### [ACTIVITY]
Would you transcribe exactly the lines from the beginning of the records below through the line with "Viewport: 758px width, 948px height.", both included, omitting the pictures?

EXTRACTED MATERIAL START

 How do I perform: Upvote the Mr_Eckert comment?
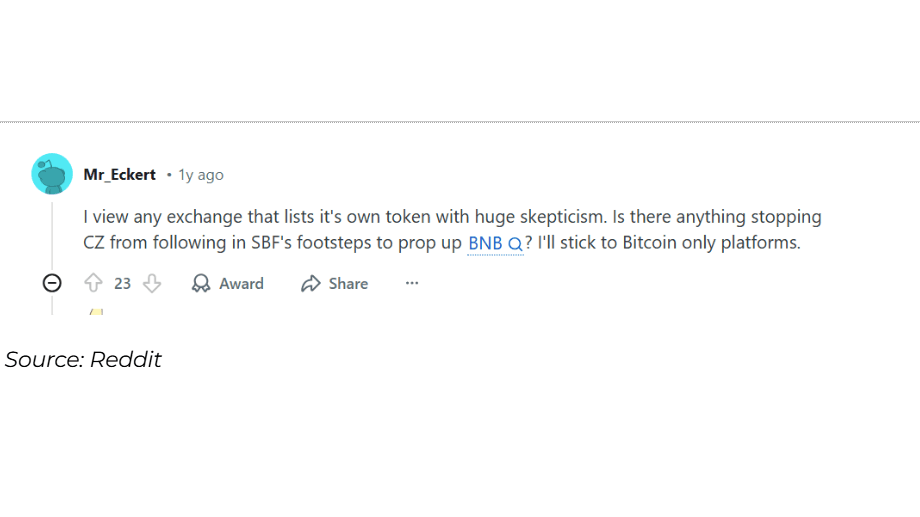tap(93, 284)
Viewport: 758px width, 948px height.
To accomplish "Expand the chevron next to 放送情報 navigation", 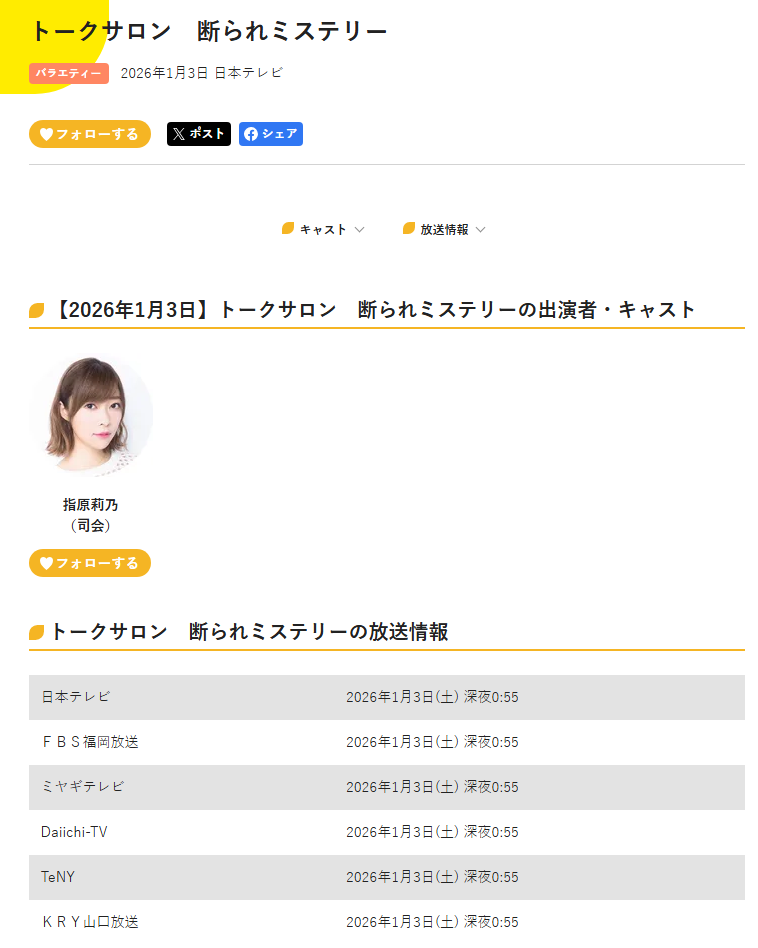I will (481, 230).
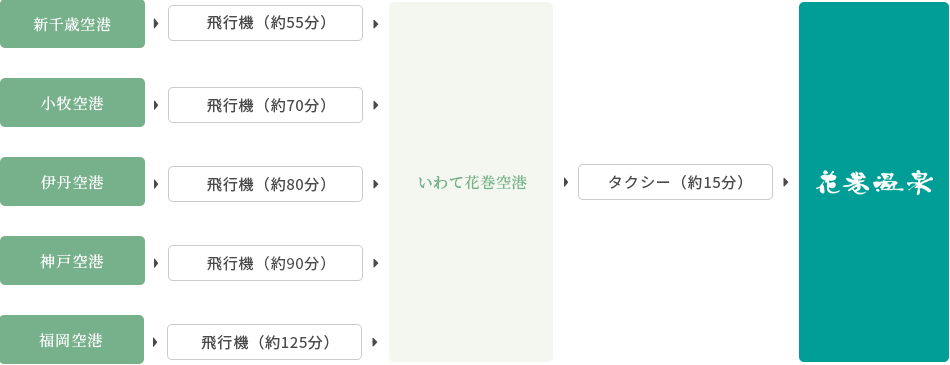Click arrow after タクシー（約15分）
The width and height of the screenshot is (950, 365).
tap(786, 182)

EXTRACTED MATERIAL END

### [TASK OUTPUT]
 How do I perform: Upvote the Mr_Eckert comment?
tap(93, 284)
Viewport: 758px width, 948px height.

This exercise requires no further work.